Having saved the experimental design,
performed the experiment,
and added a column to the csv with the observations,
the data is ready to analyse.

In [None]:
names = ['Ht', 'Theta0', 'Ra', 'Rc']
gen = 'a b c abc'
nc = 3

blk1 = Design.from_fracfact(names, gen) + Design.from_centrepoints(names, nc)
blk2 = Design.from_axial(names) + Design.from_centrepoints(names, nc)
design = blk1 + blk2.as_block(2)

In [None]:
# Load experimental data, and sort for easier reading
obs = pd.read_csv(
    mqr.sample_data('doe-composite.csv'),
    index_col=0,).sort_index()
obs

### Blocking
First, check whether the blocks show any difference by comparing the means of their centre points.

In [None]:
mqr.inference.mean.test_2sample(
    obs.query('Block == 1 and PtType == 0')['Toss'],
    obs.query('Block == 2 and PtType == 0')['Toss'],
    pooled=False,
    alternative='two-sided')

There is no evidence to reject the hypothesis that means are equal. So, treat the experiment as one block (ie. don't include a block factor in the regression).

### Model

In [None]:
expr = '''Toss ~
    Ht + Theta0 + Ra + Rc +
    I(Ht * Theta0) + I(Ht * Ra) + I(Ht * Rc) + I(Theta0 * Ra) +
    I(Ht**2) + I(Theta0**2) + I(Ra**2) + I(Rc**2)'''
result = smf.ols(expr, obs).fit()

In [None]:
display(sm.stats.anova_lm(result, typ=2))
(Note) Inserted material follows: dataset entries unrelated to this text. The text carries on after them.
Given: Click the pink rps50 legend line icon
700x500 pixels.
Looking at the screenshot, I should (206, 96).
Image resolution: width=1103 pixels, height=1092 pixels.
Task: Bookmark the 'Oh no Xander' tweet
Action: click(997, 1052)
Drop all insignificant higher-order terms: `Ht*Theta0`, `Ht*Ra`, `Ht**2`, `Ra**2`, `Rc**2`

In [None]:
expr = '''Toss ~
    Ht + Theta0 + Ra + Rc +
    I(Ht * Rc) + I(Theta0 * Ra) +
    I(Theta0**2)'''
result = smf.ols(expr, obs).fit()

In [None]:
mqr.nbtools.vstack(
    mqr.anova.adequacy(result),
    mqr.nbtools.hstack(
        mqr.anova.summary(result, typ=2),
        mqr.anova.coeffs(result)))

In [None]:
with Figure(6, 4, 2, 2) as (fig, axs):
    mqr.plot.regression.residuals(result, axs=axs)
    plot = mqr.nbtools.grab_figure(fig)

mqr.nbtools.hstack(
    plot,
    mqr.nbtools.vstack(
        mqr.inference.dist.test_1sample(result.resid),
        mqr.inference.mean.test_1sample(result.resid)))

In [None]:
with Figure(8, 2, 1, 4, sharey=True) as (fig, axs):
    for i, name in enumerate(design.names):
        df = design.get_factor_df(name)
        axs[i].plot(df[name], result.predict(df), marker='.')
        axs[i].set_xlabel(name)